Contrary to market commentary, the latest inflation data do not refute the CBRT's forecast of inflation moderation over the coming quarters. If anything, world commodity price driven inflation appears to be an ever receding threat. What is more, the CBRT's tight monetary policies since last Q4 are having a visibly dampening effect on growth and credit; PPI inflation a lead indicator is falling; capital goods orders are falling. At this time, there is significant pressure on the central bank to keep policy tight, but circumstances are likely to change.

- The arguments in support of the central bank's forecast of 6.5% inflation rate by year- end are clear, at least in direction. In an earlier report "Turkey: Inflation outlook to improve because of lira", 17 February, we laid out the case; in our charts below, we update some of the leading inflation indicators and key drivers.

- Even before the lira had stabilised earlier this year, and before commodity prices were heading down, the CBRT projected a declining inflation path until year-end. The central bank's view was that cumulative import price increases and lira weakness, combined with taxes on tobacco and price hikes in fuel, had pushed up inflation. But, these factors were to prove temporary and the direction of inflation turn down. Despite such a relaxed prognosis, the CBRT acknowledged that it would have to fight hard to keep inflation expectations in check.

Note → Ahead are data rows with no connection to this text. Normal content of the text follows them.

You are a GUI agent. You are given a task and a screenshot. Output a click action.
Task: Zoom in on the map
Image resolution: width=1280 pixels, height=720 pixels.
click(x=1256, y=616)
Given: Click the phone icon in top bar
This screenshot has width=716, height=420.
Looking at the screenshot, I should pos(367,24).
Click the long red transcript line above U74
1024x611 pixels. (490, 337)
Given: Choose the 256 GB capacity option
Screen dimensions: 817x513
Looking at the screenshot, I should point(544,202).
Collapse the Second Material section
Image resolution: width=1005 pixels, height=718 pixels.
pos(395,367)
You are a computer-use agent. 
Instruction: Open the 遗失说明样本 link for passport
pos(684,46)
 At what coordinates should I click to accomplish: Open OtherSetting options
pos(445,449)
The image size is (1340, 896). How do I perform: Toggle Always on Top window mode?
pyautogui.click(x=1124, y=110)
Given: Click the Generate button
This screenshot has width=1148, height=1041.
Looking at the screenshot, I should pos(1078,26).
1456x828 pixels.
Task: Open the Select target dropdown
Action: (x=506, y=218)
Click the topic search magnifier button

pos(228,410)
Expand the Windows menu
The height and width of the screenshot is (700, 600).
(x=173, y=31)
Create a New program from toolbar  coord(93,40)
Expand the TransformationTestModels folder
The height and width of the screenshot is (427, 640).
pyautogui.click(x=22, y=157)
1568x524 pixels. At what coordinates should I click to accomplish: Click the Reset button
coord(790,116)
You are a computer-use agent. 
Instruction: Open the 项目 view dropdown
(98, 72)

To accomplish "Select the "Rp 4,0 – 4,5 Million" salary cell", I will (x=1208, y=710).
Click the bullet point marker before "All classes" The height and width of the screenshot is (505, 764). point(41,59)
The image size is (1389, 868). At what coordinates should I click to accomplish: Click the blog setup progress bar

- The April CPI reading did not jump outside the CBRT's latest projection band but it rose all the way to the top (see chart 1). The band itself projects inflation turning noticeably down over the coming quarters, reaching between 5.3% and 7.7% by year- end. That the April data rose to the upper-end of the band does not make the band obsolete. But, we would no longer be surprised to hear MPC statements to the effect that inflation risks have risen.

- The behaviour of world commodity prices especially when converted to lira has been anything but worrying (see chart 5). And PPI is responding to this driver as it usually does no problem there either (see chart 5). The peaking sign from core-CPI (chart 6), and the moderation in Turkish credit growth and new-orders (chart 3), keep us relaxed about inflation, no matter what the near-term noise suggests.

- Policy outlook: That said, it is clear that the CBRT will have to balance priorities between supporting growth and controlling inflation expectations. Inflation expectations may not remain relaxed just because forecasters predict moderation. For this reason, any easing of the rate corridor or overnight rates now appears unlikely until a clear inflation down-trend has been established. We, however, expect just such a down-trend.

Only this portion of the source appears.